We know that in our own time, numerous individuals have experienced hallucinations in which they believe that Jesus has appeared to them.  Likewise, numerous individuals and groups have claimed to have “seen” Jesus (and his mother Mary) in cloud formations, reflections, and even stains on a wall (illusions)!  How possible is that the earliest “appearances” of the risen Jesus can be explained by one of these phenomenon or a combination of both?

If the dating of the Early Creed found in First Corinthians 15 is correct (within three years of Jesus’ death), this means that very early on, it was claimed that individuals and groups of individuals had received appearances of Jesus.  The million dollar question is:  What did an “appearance” of Jesus involve?  Were they appearances of a walking, talking flesh and bones body or were they something else?

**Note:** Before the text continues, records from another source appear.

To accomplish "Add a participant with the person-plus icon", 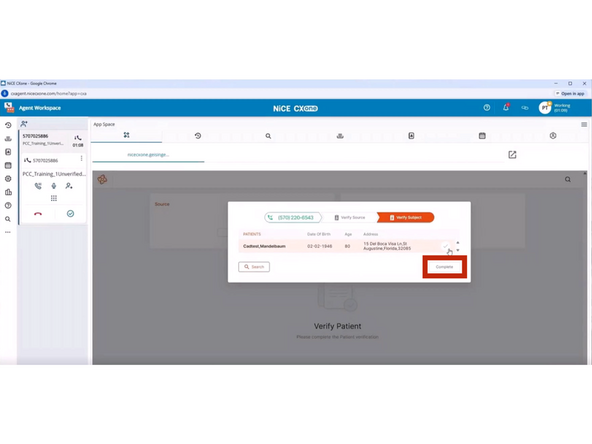I will [69, 186].
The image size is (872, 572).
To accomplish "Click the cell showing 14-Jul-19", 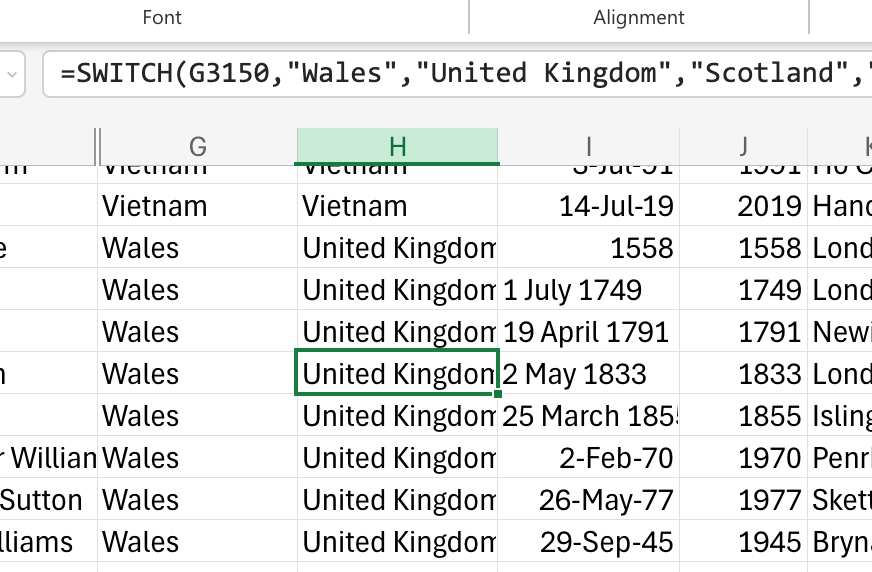I will point(589,206).
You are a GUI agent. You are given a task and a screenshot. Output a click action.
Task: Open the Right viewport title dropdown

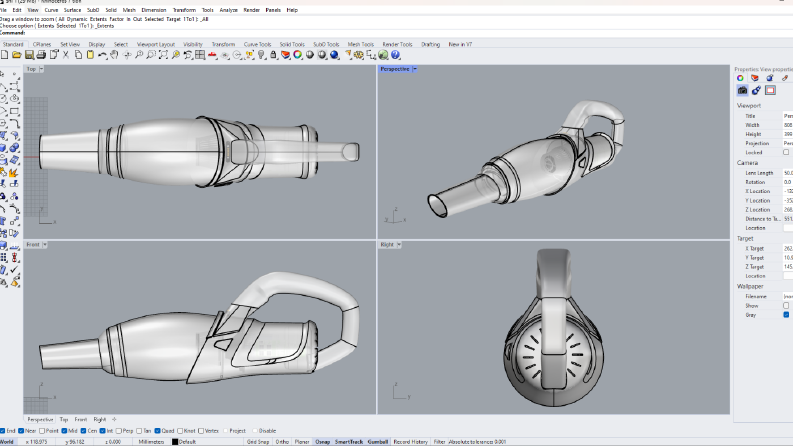(399, 244)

Yes, Christians are correct that resurrection, as defined by the pharisees of Jesus time, meant a physical body, not a ghostly body, but how do we know that the persons who originally claimed to have received a Jesus appearance believed that they had seen a resurrected body?  Isn’t it possible that the original “receivers” of these appearances simply believed that they had seen something that signified to them that Jesus was back from the dead (risen)?   Is it possible that a first century person who had seen a bright light, or a shadow, or a cloud formation, or a stain on a wall would believe that they had seen Jesus, or, would they have said, “I saw a stain on a wall that looked like Jesus”?

If people today can see a stain on a wall and say “It’s an appearance of Jesus” why is it impossible that someone living two thousand years ago would do the same?

Is it possible that some of the original “eyewitnesses” saw an illusion such as a bright light, a shadow, or a stain on a wall and sincerely believed that Jesus had “appeared” to them?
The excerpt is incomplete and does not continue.